ИСХОДНЫЙ ТЕКСТ:
* * * *

Это я все к тому, что в России активно действуют силы, стремящиеся разделить ее изнутри, отделить от мира, от Украины – так же как в императорские времена боялись "европейской заразы". Это свое предисловие я начал с того, что чувство опасности, страх внушаются в России массово и упорно – мне кажется, устранение их в наших силах. Пока чиновники не хотят договариваться и решают свои тараканьи задачи, нельзя допустить, чтобы отдалялись народы, чтобы – с газом или без – наши отношения охлаждались. Чиновники меняются – мы остаемся.
Интервью, которые вы в этой книге Дмитрия Гордона прочтете, – это своеобразная галерея портретов успешных людей, которые не жульничали и не подличали: добивались своих целей, сохраняя порядочность в самых непростых обстоятельствах.
В этих свидетельских показаниях, собранных Дмитрием Ильичом по крупицам, немало рассказов о радостных победах, но не меньше историй успеха, добытого "вопреки", и поучительных для теперешнего начальства описаний того, как честно складывались мощные жизни.
Такой титанической работы не делал – а теперь уже и не сможет сделать – никто: время ушло. Дмитрий Гордон успел каталогизировать наше прошлое со всей строгостью честного летописца, и при этом, предъявляя документированные исповеди героев, многие из которых позже собственной искренности поражались, он не пытается быть судьей. Безусловно, отважен Дмитрий Ильич, но отважны, решаясь на откровенность, и его собеседники – они преодолевают привычный страх вместе с журналистом, который поучительно бесстрашен и открыт для выстраданных признаний.
Страх живуч, и сегодняшняя власть частенько показывает, что боится народа почти так же, как боялась его власть в советское время, когда столь же цинично делила на "своих" и "чужих" (так или иначе, но таких оград, как сейчас, не строили несколько десятилетий назад ни у парламентов, ни вокруг зданий ЦК и Совета Министров).

* * * *

ЗАПИСИ ДАННЫХ:
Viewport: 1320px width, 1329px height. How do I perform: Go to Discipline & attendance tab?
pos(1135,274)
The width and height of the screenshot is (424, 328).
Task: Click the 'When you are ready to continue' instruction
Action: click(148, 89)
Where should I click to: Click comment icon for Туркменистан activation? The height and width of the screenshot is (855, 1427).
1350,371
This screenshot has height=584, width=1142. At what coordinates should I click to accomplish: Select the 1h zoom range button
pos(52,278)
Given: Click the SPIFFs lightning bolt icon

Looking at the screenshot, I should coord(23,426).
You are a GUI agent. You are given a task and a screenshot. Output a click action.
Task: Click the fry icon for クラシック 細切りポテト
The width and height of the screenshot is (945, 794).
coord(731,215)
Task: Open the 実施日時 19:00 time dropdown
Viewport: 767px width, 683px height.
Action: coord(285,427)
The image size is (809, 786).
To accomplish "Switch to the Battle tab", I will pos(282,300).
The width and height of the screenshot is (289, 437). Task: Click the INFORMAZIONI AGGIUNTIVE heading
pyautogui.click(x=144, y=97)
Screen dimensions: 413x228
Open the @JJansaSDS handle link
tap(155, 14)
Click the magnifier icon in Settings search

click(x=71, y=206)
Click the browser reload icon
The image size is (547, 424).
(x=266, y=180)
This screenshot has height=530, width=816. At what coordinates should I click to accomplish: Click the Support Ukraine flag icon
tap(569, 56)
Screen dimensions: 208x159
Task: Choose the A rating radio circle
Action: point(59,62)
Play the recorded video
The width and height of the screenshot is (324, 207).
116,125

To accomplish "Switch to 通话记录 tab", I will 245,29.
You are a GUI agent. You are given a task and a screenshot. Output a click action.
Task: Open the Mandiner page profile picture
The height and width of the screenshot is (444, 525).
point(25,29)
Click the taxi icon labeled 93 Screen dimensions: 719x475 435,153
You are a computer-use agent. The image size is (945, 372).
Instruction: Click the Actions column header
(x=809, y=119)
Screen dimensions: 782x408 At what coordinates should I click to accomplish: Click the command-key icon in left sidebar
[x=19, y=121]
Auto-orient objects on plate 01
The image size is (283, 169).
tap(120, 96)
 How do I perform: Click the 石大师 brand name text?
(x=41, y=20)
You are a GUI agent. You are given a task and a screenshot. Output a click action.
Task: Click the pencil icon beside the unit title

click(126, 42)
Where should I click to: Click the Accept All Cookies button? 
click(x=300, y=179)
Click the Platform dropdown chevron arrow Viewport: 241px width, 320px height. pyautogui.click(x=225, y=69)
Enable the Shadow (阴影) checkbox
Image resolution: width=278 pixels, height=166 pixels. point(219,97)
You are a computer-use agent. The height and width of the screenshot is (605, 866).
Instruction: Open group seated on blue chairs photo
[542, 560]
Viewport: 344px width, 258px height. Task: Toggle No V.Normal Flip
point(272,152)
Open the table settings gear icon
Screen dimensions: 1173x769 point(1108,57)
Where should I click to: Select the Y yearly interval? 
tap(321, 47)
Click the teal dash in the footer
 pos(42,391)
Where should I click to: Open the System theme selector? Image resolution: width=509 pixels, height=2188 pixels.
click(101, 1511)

* * * *

ЗАДАНИЕ A:
Скопируйте из предисловия фрагмент, который начинается словами «Такой титанической работы» и заканчивается словами «и Совета Министров).».
ЗАДАНИЕ B:
Перескажите короче, в виде списка, абзац предисловия со слов «Такой титанической работы», сохранив его основные факты.

РЕЗУЛЬТАТ A:
Такой титанической работы не делал – а теперь уже и не сможет сделать – никто: время ушло. Дмитрий Гордон успел каталогизировать наше прошлое со всей строгостью честного летописца, и при этом, предъявляя документированные исповеди героев, многие из которых позже собственной искренности поражались, он не пытается быть судьей. Безусловно, отважен Дмитрий Ильич, но отважны, решаясь на откровенность, и его собеседники – они преодолевают привычный страх вместе с журналистом, который поучительно бесстрашен и открыт для выстраданных признаний.
Страх живуч, и сегодняшняя власть частенько показывает, что боится народа почти так же, как боялась его власть в советское время, когда столь же цинично делила на "своих" и "чужих" (так или иначе, но таких оград, как сейчас, не строили несколько десятилетий назад ни у парламентов, ни вокруг зданий ЦК и Совета Министров).

РЕЗУЛЬТАТ B:
- Такой титанической работы никто не делал, а теперь уже и не сможет сделать: время ушло.
- Дмитрий Гордон успел каталогизировать наше прошлое со всей строгостью честного летописца.
- Он предъявляет документированные исповеди героев, многие из которых позже поражались собственной искренности, но не пытается быть судьей.
- Отважен сам Дмитрий Ильич, отважны и его собеседники, решающиеся на откровенность.
- Они преодолевают привычный страх вместе с журналистом, который бесстрашен и открыт для выстраданных признаний.